→ Selection
The capacity of the defense industrial base to grow its output and to fulfill a surge in military demand stands as a key test of industrial base health and readiness. Productive capacity earned an index score of 77 for 2019, a 9-point increase above the 2017 index score. Gains in output efficiency and stability in capacity utilization contributed to this rising trend. 

An assessment of the surge capacity of the defense industrial base using industrial input-output analysis finds fewer shortages in critical defense supplier industries than estimated for the defense industrial base of the early 1980s, the last era of great power competition. That era’s defense industrial base operated under a dramatic “buildup” in defense spending and force posture begun during the Carter administration and accelerated in the Reagan administration. The Carter-Reagan buildup involved a 31 percent surge in defense expenditures. We estimate the defense industrial base circa 1980 experienced shortages in the capacity of 54.5 percent (6 of 11) of critical defense supplier industries to generate sufficient supply.

→ Source material
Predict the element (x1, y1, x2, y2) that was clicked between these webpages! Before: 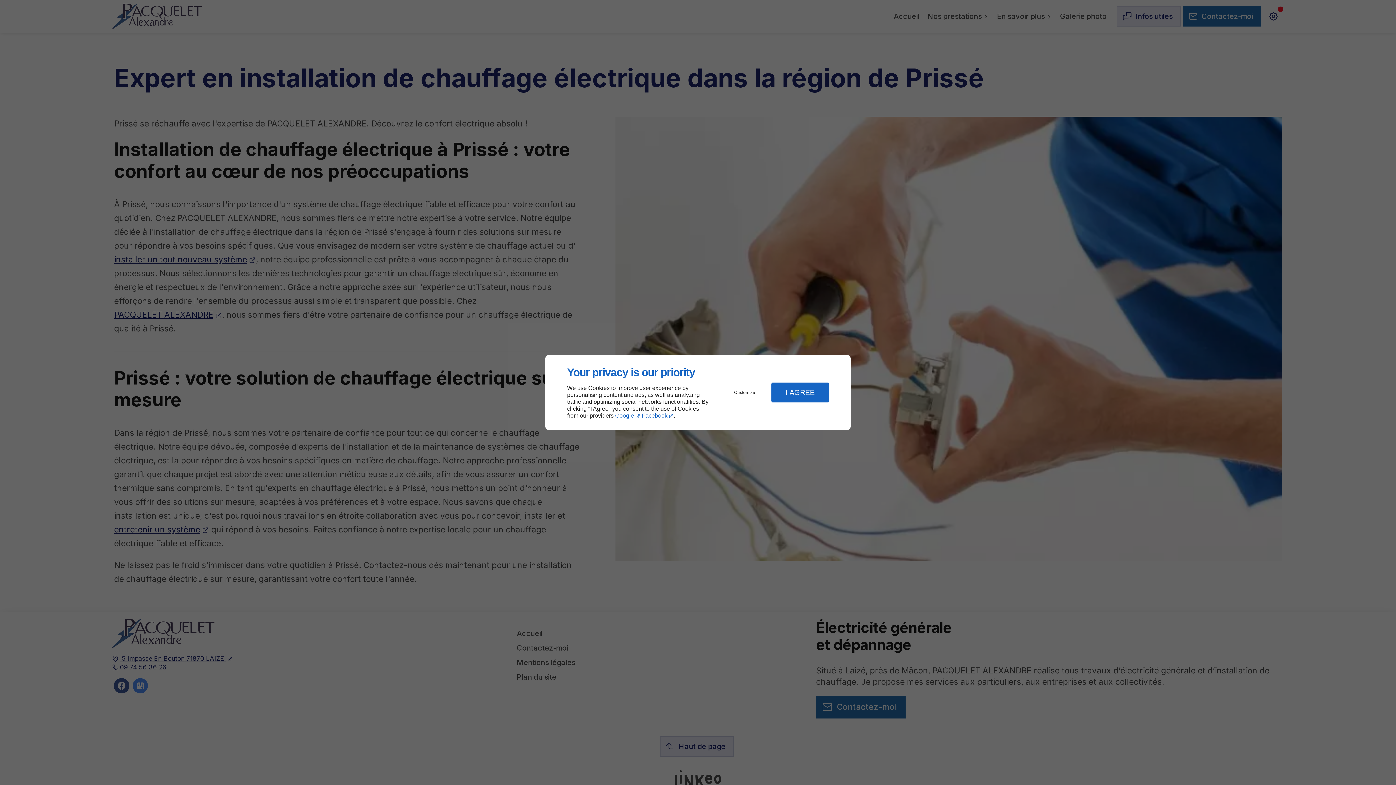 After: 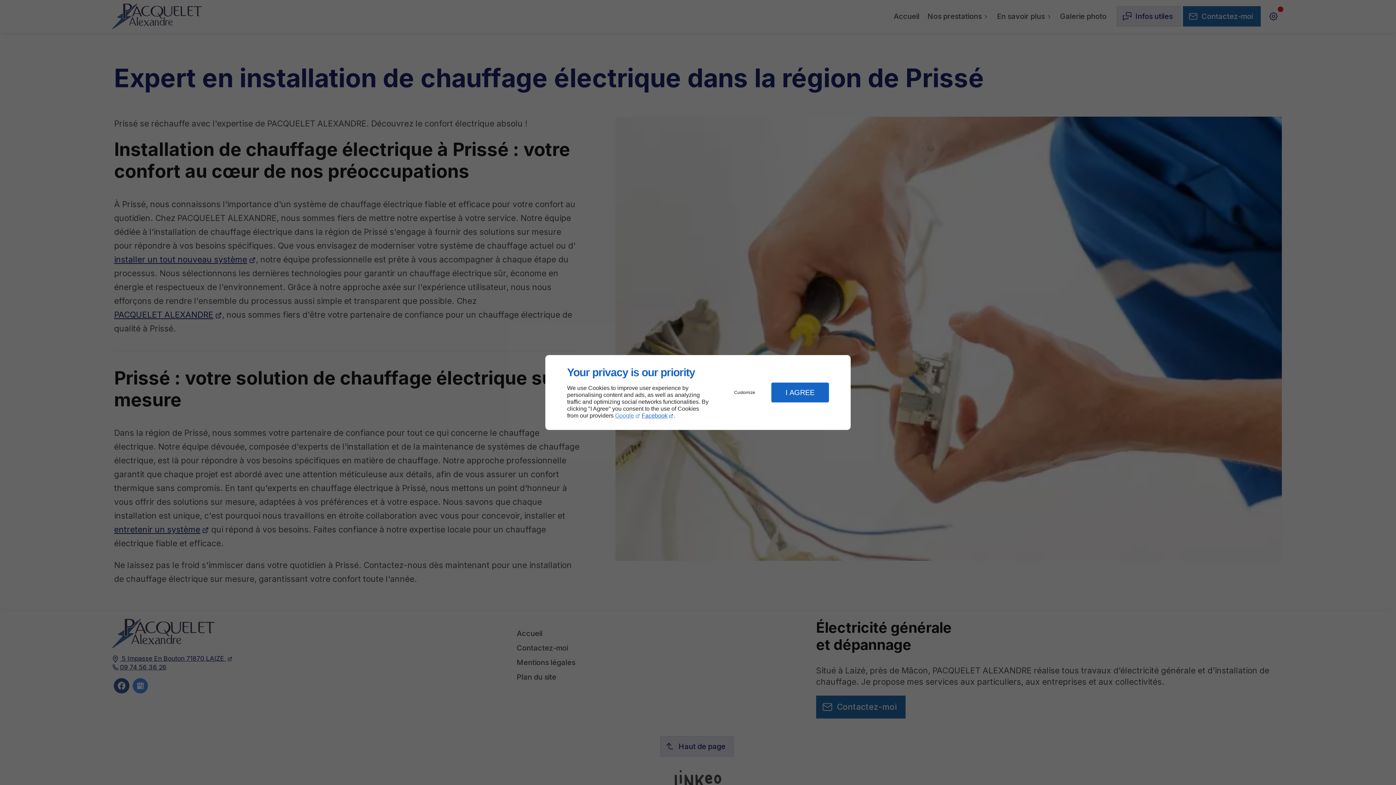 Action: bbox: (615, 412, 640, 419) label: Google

→ Objectives
• A. Please reproduce the defense industrial base passage starting at "An assessment of" and ending at "generate sufficient supply.", substituting "major power rivalry" for "great power competition".
• B. Decide whether the defense industrial base passage supports each statement, and answer yes or no with the deciding words quoted: (i) Productive capacity received an index score of 77 for 2019. (ii) The defense spending buildup of that era began under the Reagan administration. (iii) The assessment finds more shortages in critical defense supplier industries than were estimated for the early 1980s.
The data has no connection to the defense industrial base passage.

→ Solutions to each task
• A.
An assessment of the surge capacity of the defense industrial base using industrial input-output analysis finds fewer shortages in critical defense supplier industries than estimated for the defense industrial base of the early 1980s, the last era of major power rivalry. That era’s defense industrial base operated under a dramatic “buildup” in defense spending and force posture begun during the Carter administration and accelerated in the Reagan administration. The Carter-Reagan buildup involved a 31 percent surge in defense expenditures. We estimate the defense industrial base circa 1980 experienced shortages in the capacity of 54.5 percent (6 of 11) of critical defense supplier industries to generate sufficient supply.

• B.
(i) Yes: "Productive capacity earned an index score of 77 for 2019."
(ii) No: "begun during the Carter administration and accelerated in the Reagan administration."
(iii) No: "finds fewer shortages in critical defense supplier industries than estimated for the defense industrial base of the early 1980s."